The circumstances of this seance have been detailed for the reason that it was a typical seance. It displayed all the essential characteristics of modern spirit intercourse, so-called. The medium displayed all the essential powers and attributes of good mediumship. The physical phenomena were produced to perfection, and under the most perfect test-conditions. The telepathic powers displayed were of the most extraordinary character, and the conditions under which they were produced were also such as to preclude the possibility of fraud or legerdemain. The results were also perfect in their character, showing, as they did, both the powers of the medium and his limitations. The dual character of the human mind was also clearly manifested, and the perfect amenability of the subjective entity to control by the power of suggestion was demonstrated.
It would be interesting to pursue the subject of physical manifestations further, and to examine all their multiform characteristics; but that would be foreign to the purposes of this book. The examination of the mental characteristics of the intelligence which controls the different manifestations is our only purpose, and we have shown that the same laws prevail in all. It is believed that enough has been said to enable the conscientious investigator, who wishes to test the correctness of our hypothesis, to apply its fundamental propositions to all psychic phenomena. It is also believed that whoever so applies those propositions will arrive at the same conclusions to which I have come; namely, that there is no valid evidence, in any of the phenomena of so-called spiritism, that the spirits of the dead have any part in their production. On the contrary, as it seems to me, the evidence all points in the opposite direction. I refer, of course, solely to those phenomena which are produced through so-called spirit mediums. If there is any communication to be had with the denizens of the other shore, it is certainly not through them. I have reluctantly arrived at this conclusion.
It would be pleasant to believe otherwise, but I have sought in vain for evidence which would warrant me in doing so.

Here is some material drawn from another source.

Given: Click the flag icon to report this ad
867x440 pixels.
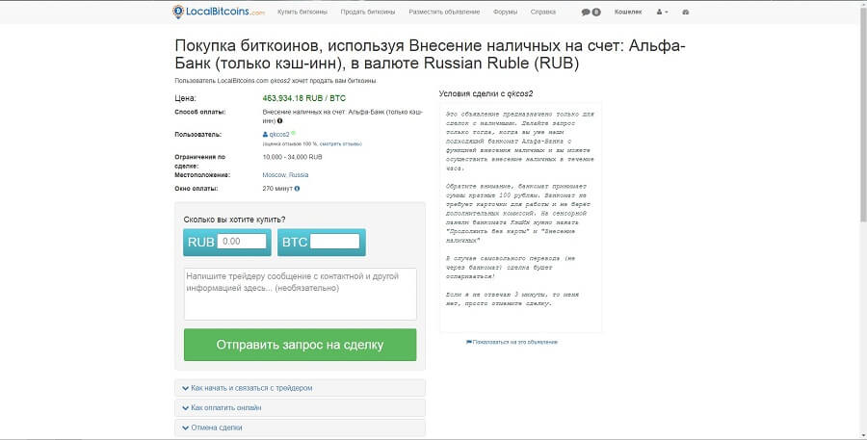Looking at the screenshot, I should pyautogui.click(x=469, y=342).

In abandoning all hope of obtaining valid evidence of the ability of disembodied spirits to hold intercourse with the living through the intervention of spirit mediums, I do not for a moment yield my hope, or my convictions, of a life beyond the grave. On the contrary, the very powers which are evoked in the production of the phenomena constitute one of the strongest links in the chain of evidence going to show that man possesses within himself an entity which does not depend for its existence upon the continued life of the body. We see that this entity possesses powers which far transcend those of our physical frame; that the mental powers of the subjective mind or entity are exercised independently of our objective senses; that they grow stronger as the body grows weaker, and are strongest in the hour of death. Have we not a logical right to infer that when it is entirely freed from physical trammels, it will have reached a condition of independent existence ? What that existence is, it is not for objective man to know. It is possible that if spirits could communicate as familiarly with the living as we commune with one another, they would have no language which could bring to our comprehension their true condition.

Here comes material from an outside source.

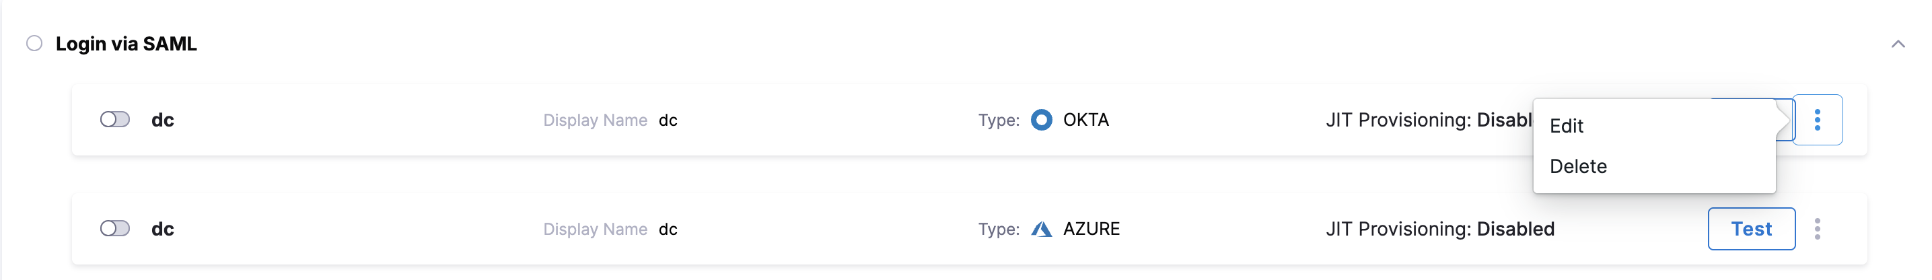The image size is (1932, 280).
Task: Choose Delete from the popup menu
Action: point(1578,167)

It would be like teaching an infant the principles of the differential calculus. How can the caterpillar, crawling upon the ground, hold intelligent communion with the airy butterfly, or the butterfly reveal to the caterpillar the mysteries of her winged life?
The fact remains that mankind has ever hoped, and will ever hope, for a continued existence of some kind; and all the old arguments in its favor, and all the promises of the Master, still hold good. Moreover, every new development in psychic science adds strength to the arguments, and fresh proofs of his wisdom.